Republican U.S. Sen. Susan Collins of Maine publicly disclosed for the first time this week that she has a benign essential tremor, a neurological condition she says she has lived with for the entirety of her nearly three-decade Senate career. The disclosure follows recent video appearances, including her campaign announcement video, that brought scrutiny to her health as she seeks reelection in one of the year’s most competitive Senate contests.

“The tremor is occasionally inconvenient, and sometimes the subject of cruel comments online, but it does not hinder my ability to work and, as I said, is something that I have lived with for decades,” Collins said in a statement to The Associated Press on Thursday. She added that the condition “does not interfere” with her work and is not a neurodegenerative disease.

Collins first confirmed the tremor in an interview with WCSH-TV in Maine on Wednesday. The tremor affects her hands, head and voice, and she said she has had it since before she was first elected to the Senate in 1996. Over the years, the condition has been noticeable in her debates and frequent public appearances.
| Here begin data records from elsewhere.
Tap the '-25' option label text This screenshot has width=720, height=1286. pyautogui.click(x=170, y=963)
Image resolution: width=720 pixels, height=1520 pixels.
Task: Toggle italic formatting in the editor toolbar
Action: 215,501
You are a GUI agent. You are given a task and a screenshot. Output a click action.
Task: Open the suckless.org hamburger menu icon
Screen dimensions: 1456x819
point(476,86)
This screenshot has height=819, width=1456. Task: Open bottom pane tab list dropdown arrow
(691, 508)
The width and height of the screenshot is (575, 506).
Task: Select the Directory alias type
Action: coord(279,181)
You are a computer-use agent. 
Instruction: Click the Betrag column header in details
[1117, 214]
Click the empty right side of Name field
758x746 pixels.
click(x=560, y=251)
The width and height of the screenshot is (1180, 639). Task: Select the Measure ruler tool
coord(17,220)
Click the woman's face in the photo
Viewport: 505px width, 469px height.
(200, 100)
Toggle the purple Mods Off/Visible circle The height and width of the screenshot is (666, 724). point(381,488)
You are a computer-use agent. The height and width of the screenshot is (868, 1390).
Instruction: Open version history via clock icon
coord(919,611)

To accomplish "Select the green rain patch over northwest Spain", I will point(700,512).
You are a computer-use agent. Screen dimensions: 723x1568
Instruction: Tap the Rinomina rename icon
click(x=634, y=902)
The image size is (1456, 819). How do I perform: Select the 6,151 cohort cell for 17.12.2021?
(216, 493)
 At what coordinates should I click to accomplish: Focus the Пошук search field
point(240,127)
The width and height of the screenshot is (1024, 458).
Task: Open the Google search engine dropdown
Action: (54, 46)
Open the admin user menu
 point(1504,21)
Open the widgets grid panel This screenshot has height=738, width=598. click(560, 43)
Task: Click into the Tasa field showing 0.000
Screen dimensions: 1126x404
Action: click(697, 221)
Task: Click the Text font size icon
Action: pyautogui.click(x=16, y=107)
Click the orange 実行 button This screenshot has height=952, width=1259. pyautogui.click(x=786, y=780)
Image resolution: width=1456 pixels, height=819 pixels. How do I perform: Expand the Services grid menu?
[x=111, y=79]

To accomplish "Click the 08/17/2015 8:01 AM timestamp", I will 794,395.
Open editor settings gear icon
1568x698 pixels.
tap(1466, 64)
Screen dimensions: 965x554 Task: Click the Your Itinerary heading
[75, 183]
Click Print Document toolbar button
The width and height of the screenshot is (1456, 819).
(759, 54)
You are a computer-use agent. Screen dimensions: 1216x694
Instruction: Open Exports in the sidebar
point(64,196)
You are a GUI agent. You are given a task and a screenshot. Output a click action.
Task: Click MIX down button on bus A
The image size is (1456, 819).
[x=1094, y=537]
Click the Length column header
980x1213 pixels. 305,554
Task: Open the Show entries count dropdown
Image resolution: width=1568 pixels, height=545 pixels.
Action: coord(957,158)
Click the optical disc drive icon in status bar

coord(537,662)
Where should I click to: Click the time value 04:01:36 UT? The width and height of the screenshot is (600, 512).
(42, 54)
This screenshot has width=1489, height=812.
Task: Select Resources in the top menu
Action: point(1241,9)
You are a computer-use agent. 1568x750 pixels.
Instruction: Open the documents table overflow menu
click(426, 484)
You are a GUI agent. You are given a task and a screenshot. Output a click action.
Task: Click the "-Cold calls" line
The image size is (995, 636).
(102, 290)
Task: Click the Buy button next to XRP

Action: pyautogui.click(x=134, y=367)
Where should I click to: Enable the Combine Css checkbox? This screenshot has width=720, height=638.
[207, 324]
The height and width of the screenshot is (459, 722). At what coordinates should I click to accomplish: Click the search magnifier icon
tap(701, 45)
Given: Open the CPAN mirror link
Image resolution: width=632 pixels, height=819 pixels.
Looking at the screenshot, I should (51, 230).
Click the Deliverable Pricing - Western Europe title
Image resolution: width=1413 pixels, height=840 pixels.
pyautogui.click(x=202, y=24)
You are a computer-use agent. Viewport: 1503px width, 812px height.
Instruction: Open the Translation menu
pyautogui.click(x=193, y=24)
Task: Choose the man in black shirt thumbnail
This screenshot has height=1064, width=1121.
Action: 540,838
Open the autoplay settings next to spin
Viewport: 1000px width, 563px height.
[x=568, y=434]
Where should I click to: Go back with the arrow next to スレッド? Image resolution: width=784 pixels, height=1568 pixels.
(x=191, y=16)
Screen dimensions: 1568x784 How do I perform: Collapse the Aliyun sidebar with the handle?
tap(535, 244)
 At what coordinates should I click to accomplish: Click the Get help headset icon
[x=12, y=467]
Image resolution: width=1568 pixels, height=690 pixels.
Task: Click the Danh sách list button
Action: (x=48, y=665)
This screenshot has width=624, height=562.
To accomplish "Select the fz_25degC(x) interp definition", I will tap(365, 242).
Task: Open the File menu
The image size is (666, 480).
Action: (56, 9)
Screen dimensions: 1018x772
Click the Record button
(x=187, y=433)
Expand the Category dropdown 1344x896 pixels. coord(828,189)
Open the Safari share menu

Age and health have become a significant undercurrent in the Maine Senate race. Collins, 73, is running for a sixth term in a seat Democrats need to flip to have any chance of reclaiming the Senate majority. Her likely opponent is Democrat Graham Platner, a 41-year-old oyster farmer and combat veteran, after former Gov. Janet Mills, 78, suspended her campaign.

Platner, who would be more than three decades younger than Collins, has spoken openly about his own health. He has a 100% disability rating from the Department of Veterans Affairs due to chronic pain in his shoulder and knees and a diagnosis of post-traumatic stress disorder from his military service. “There are a lot of disabled combat veterans, or just disabled vets, at 100%, who still work,” Platner told WCSH last year. “It’s a very normal thing.”

The candidates’ medical histories have surfaced against a broader backdrop of heightened voter sensitivity to the age and health of public officials. Former President Joe Biden’s exit from the 2024 presidential race at age 81 and continuing questions about President Donald Trump’s health at 79 have made such disclosures more salient in national elections.

Collins, who chairs the powerful Senate Appropriations Committee, has been a central figure in the chamber’s spending fights this Congress, often leading floor debate and delivering the GOP’s closing arguments. She has not missed a Senate vote in 9,966 consecutive roll calls, a streak that places her second in the chamber’s history.

The tremor she described is one of the most common movement disorders. Essential tremor, sometimes called benign essential tremor, occurs when nerves fail to communicate properly with certain muscles, according to the National Institutes of Health. The risk rises with age, though at least half of cases are inherited. While it most commonly causes shaking in the hands, it can also involve the head, voice or lower limbs.